Supplied data below:

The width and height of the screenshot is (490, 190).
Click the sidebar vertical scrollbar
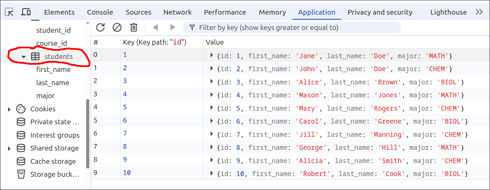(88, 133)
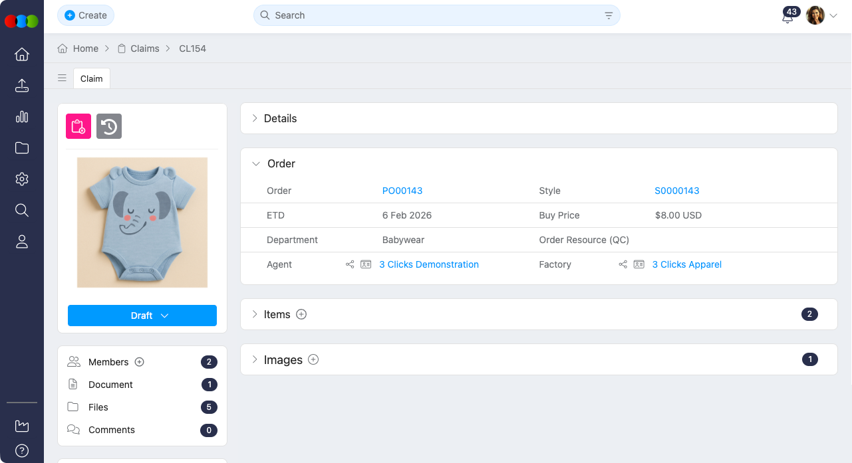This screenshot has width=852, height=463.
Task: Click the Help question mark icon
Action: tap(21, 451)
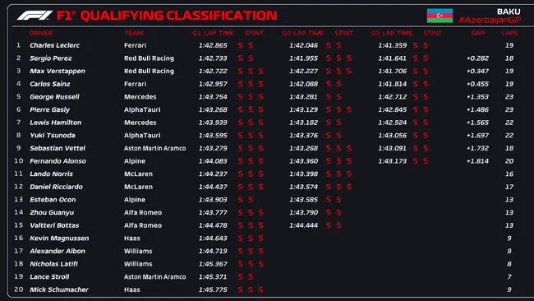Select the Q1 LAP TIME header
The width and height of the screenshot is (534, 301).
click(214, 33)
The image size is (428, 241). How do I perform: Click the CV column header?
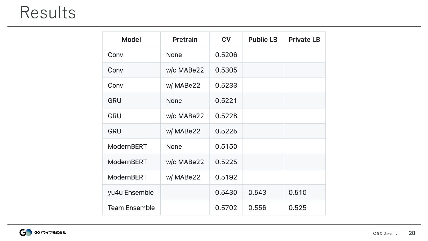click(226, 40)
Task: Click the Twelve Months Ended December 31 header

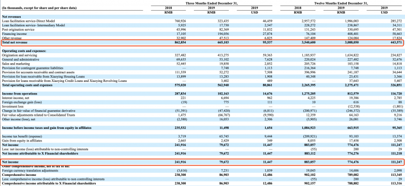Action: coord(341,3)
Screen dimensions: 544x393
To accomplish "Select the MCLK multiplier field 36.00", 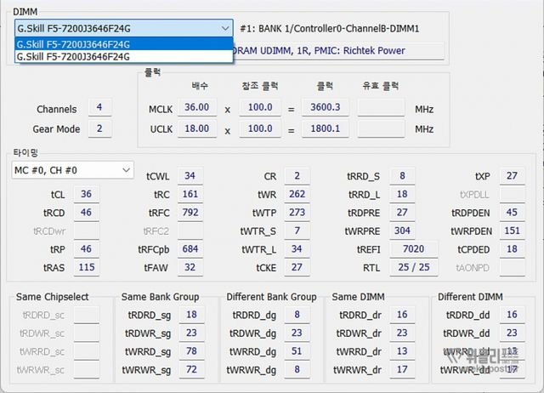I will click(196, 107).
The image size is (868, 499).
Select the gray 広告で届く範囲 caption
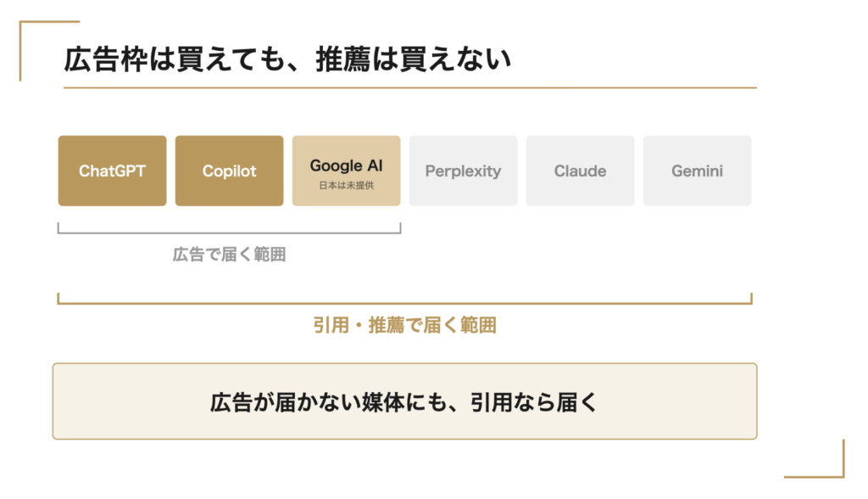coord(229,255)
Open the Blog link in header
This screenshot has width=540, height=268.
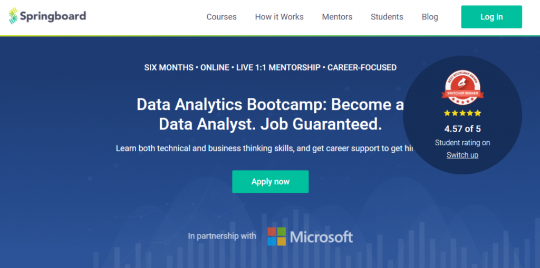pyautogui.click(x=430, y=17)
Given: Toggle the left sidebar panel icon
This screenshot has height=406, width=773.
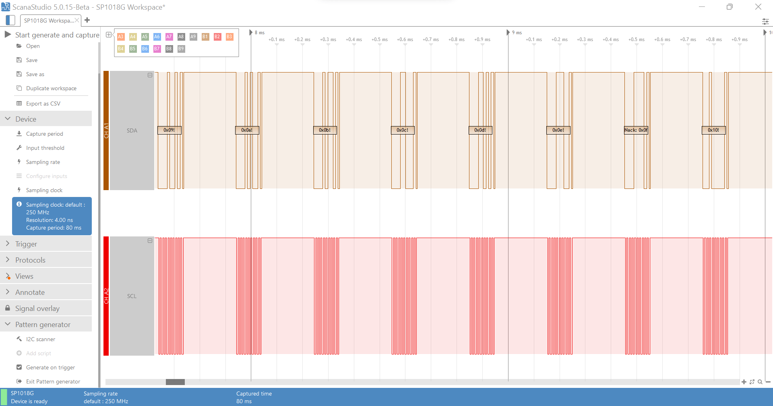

End of Supplied data.

What to produce:
Starting with the line that holds "Select the gray 広告で届く範囲 caption", print each line through the last one of the data exactly as written, but do not include the pictures.

Reply to the exercise:
Select the gray 広告で届く範囲 caption
coord(229,255)
Open the Blog link in header
This screenshot has width=540, height=268.
pyautogui.click(x=430, y=17)
Given: Toggle the left sidebar panel icon
This screenshot has height=406, width=773.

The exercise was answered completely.